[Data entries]

· · · · ·

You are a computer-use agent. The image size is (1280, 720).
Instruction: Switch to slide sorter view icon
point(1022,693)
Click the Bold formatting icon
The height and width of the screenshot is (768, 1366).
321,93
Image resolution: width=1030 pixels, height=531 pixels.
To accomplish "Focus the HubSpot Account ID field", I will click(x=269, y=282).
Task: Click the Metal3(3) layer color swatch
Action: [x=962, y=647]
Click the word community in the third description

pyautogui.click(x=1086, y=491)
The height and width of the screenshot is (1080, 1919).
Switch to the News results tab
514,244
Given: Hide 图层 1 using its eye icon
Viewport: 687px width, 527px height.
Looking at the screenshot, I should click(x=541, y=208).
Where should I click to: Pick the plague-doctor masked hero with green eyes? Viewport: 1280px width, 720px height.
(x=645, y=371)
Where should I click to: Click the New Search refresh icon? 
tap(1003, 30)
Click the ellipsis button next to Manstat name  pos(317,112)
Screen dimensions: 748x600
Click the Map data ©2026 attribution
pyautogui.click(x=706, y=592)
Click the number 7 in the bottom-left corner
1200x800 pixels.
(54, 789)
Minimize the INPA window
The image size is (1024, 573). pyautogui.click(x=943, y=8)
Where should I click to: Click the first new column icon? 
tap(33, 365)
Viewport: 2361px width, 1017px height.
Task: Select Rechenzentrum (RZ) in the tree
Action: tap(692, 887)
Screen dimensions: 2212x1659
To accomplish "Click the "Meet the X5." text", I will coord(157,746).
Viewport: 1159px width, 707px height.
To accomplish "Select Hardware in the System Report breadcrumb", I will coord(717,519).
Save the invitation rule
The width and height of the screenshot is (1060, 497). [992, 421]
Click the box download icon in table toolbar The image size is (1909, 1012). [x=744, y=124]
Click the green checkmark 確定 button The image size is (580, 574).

· · · · ·

What to produce: Starting with the first line of the records, repeat every line up to and including the one containing "Image resolution: width=1030", and nothing else.

Result for this exercise:
You are a computer-use agent. The image size is (1280, 720).
Instruction: Switch to slide sorter view icon
point(1022,693)
Click the Bold formatting icon
The height and width of the screenshot is (768, 1366).
321,93
Image resolution: width=1030 pixels, height=531 pixels.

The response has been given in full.